WHAT TO PRODUCE: Rescale the lines of the material, starting with the line that contains "Рубашки/Блузы (84, 15)" and going on through the line that contains "Прямая юбка миди (63, 226)". Reproduce only those lines, wording and all, but multiply each coordinate in the answers by 1.95 and round it to a whole number, with halves rounding up.
....................
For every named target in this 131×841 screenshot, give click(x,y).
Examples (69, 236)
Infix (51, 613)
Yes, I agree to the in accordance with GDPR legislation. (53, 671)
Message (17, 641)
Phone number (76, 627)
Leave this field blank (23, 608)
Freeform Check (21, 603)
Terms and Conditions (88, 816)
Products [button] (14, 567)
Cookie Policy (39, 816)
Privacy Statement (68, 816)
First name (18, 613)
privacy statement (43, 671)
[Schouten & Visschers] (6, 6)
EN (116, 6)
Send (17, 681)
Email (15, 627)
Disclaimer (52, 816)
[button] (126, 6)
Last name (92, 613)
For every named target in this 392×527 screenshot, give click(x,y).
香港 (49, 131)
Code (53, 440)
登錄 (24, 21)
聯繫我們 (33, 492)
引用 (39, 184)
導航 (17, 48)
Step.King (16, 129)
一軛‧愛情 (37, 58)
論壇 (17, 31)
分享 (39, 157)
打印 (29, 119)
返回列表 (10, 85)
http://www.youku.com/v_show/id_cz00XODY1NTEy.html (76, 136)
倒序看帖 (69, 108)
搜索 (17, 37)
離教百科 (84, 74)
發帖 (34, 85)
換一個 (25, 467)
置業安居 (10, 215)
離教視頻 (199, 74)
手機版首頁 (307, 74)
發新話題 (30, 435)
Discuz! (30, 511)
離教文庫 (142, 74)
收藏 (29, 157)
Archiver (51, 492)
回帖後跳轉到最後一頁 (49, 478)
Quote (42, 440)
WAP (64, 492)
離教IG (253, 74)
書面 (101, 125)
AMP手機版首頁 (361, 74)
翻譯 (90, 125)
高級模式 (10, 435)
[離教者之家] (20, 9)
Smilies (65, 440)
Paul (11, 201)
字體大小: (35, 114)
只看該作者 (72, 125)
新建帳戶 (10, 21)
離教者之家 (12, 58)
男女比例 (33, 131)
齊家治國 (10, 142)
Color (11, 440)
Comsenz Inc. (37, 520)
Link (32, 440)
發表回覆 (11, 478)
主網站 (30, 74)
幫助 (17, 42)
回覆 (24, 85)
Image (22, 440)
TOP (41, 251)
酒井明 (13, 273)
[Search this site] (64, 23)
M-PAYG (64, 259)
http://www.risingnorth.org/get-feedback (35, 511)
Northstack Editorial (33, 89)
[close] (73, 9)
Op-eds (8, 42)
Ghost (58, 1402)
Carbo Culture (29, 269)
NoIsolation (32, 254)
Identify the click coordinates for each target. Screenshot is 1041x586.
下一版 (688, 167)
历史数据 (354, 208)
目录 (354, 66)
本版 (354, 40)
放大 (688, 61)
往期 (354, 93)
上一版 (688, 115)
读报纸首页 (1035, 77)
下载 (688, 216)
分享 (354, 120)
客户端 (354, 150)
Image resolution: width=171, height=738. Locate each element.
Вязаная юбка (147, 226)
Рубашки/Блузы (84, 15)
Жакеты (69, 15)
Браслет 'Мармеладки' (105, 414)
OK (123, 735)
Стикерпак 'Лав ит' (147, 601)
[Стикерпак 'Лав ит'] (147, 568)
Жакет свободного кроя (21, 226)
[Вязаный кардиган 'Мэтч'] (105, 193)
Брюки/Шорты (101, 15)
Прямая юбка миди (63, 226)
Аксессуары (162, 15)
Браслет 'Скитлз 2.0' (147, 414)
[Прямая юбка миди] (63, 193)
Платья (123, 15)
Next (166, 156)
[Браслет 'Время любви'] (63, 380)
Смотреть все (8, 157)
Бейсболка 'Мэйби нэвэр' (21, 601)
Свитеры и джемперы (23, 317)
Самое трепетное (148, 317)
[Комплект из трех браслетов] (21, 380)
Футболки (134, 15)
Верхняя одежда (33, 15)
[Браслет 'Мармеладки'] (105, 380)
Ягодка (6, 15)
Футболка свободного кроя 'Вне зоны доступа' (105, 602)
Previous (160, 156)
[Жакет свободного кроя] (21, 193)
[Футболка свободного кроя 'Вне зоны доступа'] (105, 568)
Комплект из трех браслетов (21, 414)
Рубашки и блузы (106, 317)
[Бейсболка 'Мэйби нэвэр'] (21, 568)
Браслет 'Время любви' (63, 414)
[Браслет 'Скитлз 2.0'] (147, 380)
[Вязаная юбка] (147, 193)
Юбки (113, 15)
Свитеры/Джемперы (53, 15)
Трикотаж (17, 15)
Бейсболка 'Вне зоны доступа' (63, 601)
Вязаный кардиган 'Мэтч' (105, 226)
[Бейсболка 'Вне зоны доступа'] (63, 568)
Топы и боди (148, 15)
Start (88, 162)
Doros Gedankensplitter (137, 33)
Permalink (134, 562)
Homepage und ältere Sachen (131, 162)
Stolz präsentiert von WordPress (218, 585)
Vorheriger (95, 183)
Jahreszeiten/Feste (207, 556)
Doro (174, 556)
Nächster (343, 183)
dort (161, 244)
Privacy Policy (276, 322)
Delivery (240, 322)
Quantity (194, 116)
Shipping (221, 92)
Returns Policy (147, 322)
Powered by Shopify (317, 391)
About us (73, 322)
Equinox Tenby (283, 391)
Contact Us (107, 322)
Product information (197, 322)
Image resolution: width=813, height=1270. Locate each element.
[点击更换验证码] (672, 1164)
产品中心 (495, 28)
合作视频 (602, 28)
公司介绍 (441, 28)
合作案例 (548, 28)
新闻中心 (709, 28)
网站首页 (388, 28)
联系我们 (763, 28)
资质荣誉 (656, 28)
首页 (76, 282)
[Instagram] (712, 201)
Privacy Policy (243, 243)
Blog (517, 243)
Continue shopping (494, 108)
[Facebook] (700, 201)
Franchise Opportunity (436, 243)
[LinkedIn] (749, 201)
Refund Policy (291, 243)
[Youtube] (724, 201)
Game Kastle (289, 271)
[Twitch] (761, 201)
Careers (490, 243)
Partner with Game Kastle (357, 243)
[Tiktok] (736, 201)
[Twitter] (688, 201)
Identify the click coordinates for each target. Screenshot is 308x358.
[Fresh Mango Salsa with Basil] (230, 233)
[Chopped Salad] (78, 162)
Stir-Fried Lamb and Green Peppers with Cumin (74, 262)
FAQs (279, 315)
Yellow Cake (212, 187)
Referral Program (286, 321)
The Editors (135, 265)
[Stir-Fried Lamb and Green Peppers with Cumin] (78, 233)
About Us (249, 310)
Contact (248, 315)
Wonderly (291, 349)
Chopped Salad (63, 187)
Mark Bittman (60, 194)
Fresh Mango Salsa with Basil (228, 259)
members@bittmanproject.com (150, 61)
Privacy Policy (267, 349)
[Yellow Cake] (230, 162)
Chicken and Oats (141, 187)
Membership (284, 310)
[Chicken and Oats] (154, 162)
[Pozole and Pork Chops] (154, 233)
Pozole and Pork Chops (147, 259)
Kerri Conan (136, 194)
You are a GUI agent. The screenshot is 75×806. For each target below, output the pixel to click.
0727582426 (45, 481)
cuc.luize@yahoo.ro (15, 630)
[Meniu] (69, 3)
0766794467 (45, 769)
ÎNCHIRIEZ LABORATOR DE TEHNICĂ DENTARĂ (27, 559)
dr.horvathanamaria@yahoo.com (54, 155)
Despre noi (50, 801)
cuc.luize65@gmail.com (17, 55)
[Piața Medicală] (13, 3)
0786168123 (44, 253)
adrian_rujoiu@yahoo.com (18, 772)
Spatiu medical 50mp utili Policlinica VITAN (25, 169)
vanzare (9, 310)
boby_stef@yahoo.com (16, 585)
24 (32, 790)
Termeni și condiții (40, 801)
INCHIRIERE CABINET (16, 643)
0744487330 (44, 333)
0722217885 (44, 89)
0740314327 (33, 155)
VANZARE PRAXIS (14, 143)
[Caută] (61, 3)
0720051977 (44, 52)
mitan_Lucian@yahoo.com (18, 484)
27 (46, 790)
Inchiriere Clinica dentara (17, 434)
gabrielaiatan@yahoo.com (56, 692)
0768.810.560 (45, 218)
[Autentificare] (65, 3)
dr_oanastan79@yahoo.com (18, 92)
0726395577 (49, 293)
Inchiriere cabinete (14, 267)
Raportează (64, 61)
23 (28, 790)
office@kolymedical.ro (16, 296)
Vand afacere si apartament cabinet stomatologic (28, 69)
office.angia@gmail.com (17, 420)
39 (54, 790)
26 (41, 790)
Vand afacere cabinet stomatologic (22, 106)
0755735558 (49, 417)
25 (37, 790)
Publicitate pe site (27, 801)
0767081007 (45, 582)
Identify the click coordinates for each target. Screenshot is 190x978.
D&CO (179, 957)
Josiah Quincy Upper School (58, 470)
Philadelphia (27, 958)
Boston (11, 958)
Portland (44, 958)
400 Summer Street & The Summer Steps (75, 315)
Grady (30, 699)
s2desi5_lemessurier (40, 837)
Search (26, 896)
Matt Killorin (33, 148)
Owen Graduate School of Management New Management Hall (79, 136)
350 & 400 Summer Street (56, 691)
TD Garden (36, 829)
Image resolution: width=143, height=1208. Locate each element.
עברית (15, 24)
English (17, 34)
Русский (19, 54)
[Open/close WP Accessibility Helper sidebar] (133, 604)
....................
EXERCISE SOLUTION:
Рубашки/Блузы (164, 29)
Жакеты (135, 29)
Браслет 'Мармеладки' (205, 807)
OK (240, 1433)
Стикерпак 'Лав ит' (287, 1172)
[Стикерпак 'Лав ит'] (287, 1108)
Жакет свободного кроя (41, 441)
[Вязаный кардиган 'Мэтч'] (205, 376)
Брюки/Шорты (197, 29)
Прямая юбка миди (123, 441)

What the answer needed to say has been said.